Did the Judge go too far in his directions on Mr Mabry not giving evidence?

[14]Mr Jefferson, for Mr Mabry, conceded that the Judge was entitled, in the circumstances of the case, to direct the jury that counsel’s questions of the complainant as to whether he had had a knife were not evidence. He also conceded that this was a case where it was appropriate for the Judge to say that there was no evidence that the complainant had a knife. Finally, he conceded that this was a case where it was not inappropriate for the Judge to comment on Mr Mabry’s failure to give evidence.
[15]All these concessions were in our view well made. Counsel’s questions are not evidence and there can be nothing improper in directing the jury to that effect. There was no evidence that the complainant had a knife, including in Mr Mabry’s statement to police. There can be nothing wrong in the Judge pointing this out.
[16]As to the comment on Mr Mabry’s failure to give evidence, in R v McRae (1993) 10 CRNZ 61 at 64 Tipping J for this Court noted situations in which judicial comment on the failure of an accused to give evidence might be expected. One situation he identified was where the accused attempts to place an alternative fact scenario before the jury by putting facts or allegations to Crown witnesses through counsel.

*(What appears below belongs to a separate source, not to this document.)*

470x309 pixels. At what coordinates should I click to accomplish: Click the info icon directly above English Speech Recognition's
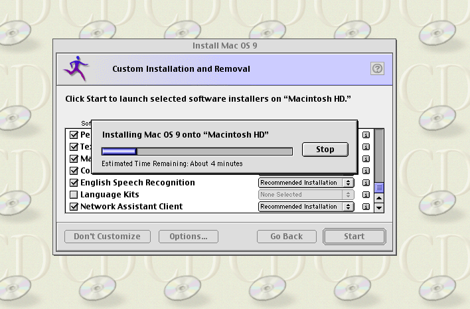point(365,171)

This case fits squarely within that. While we do not have the closing addresses of counsel, it seems fairly clear from the summing up that the possibility of the complainant having a knife had been canvassed in closing, as well as being put to the complainant in cross-examination.
[17]However, Mr Jefferson submitted on behalf of Mr Mabry that the extent of the comment on the accused not giving evidence was unwarranted and that, taken overall, the summing up may have led the jury to believe that the burden of proof lay on the defence, not the Crown. He also submitted that the jury were effectively left with the impression that they had to accept the complainant’s evidence. He accepted that the jury had been given directions on how to assess the evidence but said that these came too early in the summing up.
[18]There is no doubt that any comment made on an accused not giving evidence must be balanced and fair. It should also be made clear that an accused does not have to give evidence and that his or her silence cannot be relied on establishing guilt. In our view, the Judge’s summing up in this case meets those requirements. The Judge stressed a number of times that it was for the Crown to prove the case against Mr Mabry and that this must be to a standard of beyond reasonable doubt. The jury can have been left in no doubt where the onus of proof lay. It was also made clear on a number of occasions that Mr Mabry had no obligation to give evidence.
[19]The defence case, with its contentions of accident and lack of intent to inflict serious injury, was put to the jury in some detail by the Judge and this discussion followed the comment on Mr Mabry not giving evidence. It was stressed that it was up to the Crown to exclude those defences and to prove all of the elements of the charge. As to the complaint that the directions on how to assess the evidence came too early in the summing up, the summing up, like the trial, was short, and the issues were hardly complicated. It is inconceivable that the jury would have forgotten the directions on how to assess the evidence when they were deliberating. In any event, it was made quite clear by the Judge in the course of his comments on Mr Mabry not giving evidence that it was up to the jury to decide whether or not they accepted the Crown evidence.

Result

[20]For the above reasons the appeal is dismissed.